と、あちらもこちらに気付いたようで、ハッとしたようにこちらに注目しつつ近付いて来てくれました。
「あれ? レイカさん?」
「レイカお嬢様!」
ケインズさんと何とハイドナーです。
「あれ? ケインズさんもう復帰ですか? で、ハイドナーは何で訓練場? 騎士になるの?」
ケインズさんは明日以降復帰だと聞いていたのですが、早まったんでしょうか?
「ああ、身体慣らしかな? ちょっとなら良いってリムニィ医師に言われたんだ。」
「そこで、私が護衛の為の武術の手解きをお願いしていまして。」
ケインズさんに続くハイドナーの発言はイマイチ趣旨が分かりませんでした。
「ふうん? 従者辞めるの?」
貴女の従者ハイドナーのキャッチコピーは即行で捨てられることになるんでしょうか?
「はい? いえいえ、私は一生レイカお嬢様の従者でございますよ? この機にレイカお嬢様をお守りする護衛術を磨こうと思っておりましたところ、それならとケインズ様が快くご教授を引き受けて下さいました。」
目を瞬かせるこちらに、ケインズさんが少し照れ臭そうに笑い、ハイドナーは従者スマイルを浮かべて返してくれました。
「あーそうなの。ケインズさん有難うございます。それからハイドナー、あんまり気合い入れて頑張り過ぎなくて良いからね。従者が過労死とか寝覚め悪いし。イオラートお兄様の明らかやり過ぎな再教育にも真面目に付き合わなくて良いからね。」
ついそんな突っ込みを入れてしまうと、ハイドナーが目を瞬かせています。
「まあでも、イオラート様とハイドナーの気持ちも分かるけどな。レイカさんの従者だから、ごく普通の従者くらいでは務まらないだろうからな。

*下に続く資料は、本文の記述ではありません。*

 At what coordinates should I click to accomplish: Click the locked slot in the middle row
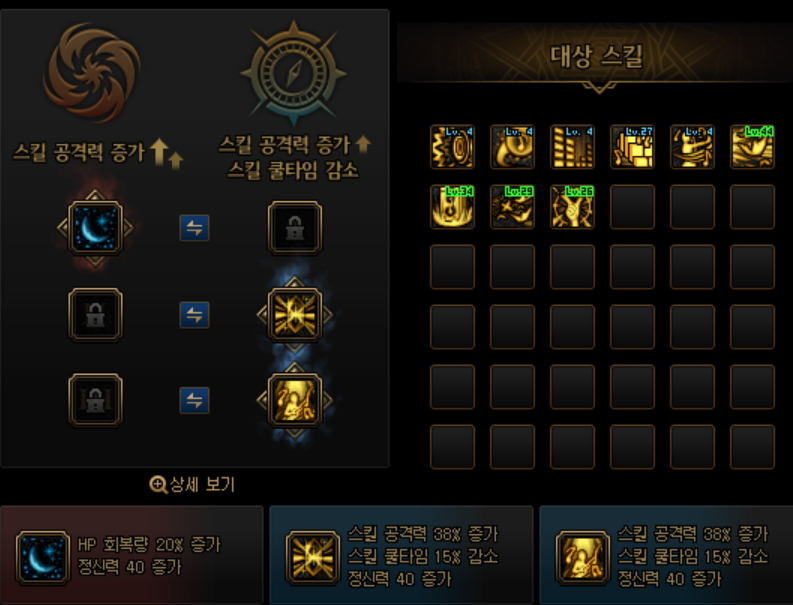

」
と、少し苦い口調で口を挟んだのはケインズさんでした。
「えーっと、中身が異世界の人間だから、それはまあ色々非常識なところもあると思うけど、そこはそれなりに私自身が頑張るので。」
少しまた落ち込むような気がしながら言葉にすると、ケインズさんとハイドナーが慌てたような顔になりました。
「レイカさん? 何かあった?」
つい深々と溜息が出てしまっていたようで、ケインズさんからそんな問い掛けをされてしまいました。
「あー、えーっと。まあ?」
曖昧に誤魔化したところで、ケインズさんが真面目な顔付きでベンチの隣に座り、ハイドナーも深刻な顔付きで斜め前に立ちました。
何故か、ここでも誤魔化せずに包囲網を築かれている気がします。
「あーあのね。まあちょっとだけ落ち込むって言うか、色々自分が情けなくなるというか。そういう事あるでしょ? 今そのループにハマってるところなんだよねぇ。」
そう言葉を濁して終わらせようとしたのですが、それで?というケインズさんとハイドナーの圧の篭った視線が返ってきて、尋問のお時間は終了に出来そうにありませんでした。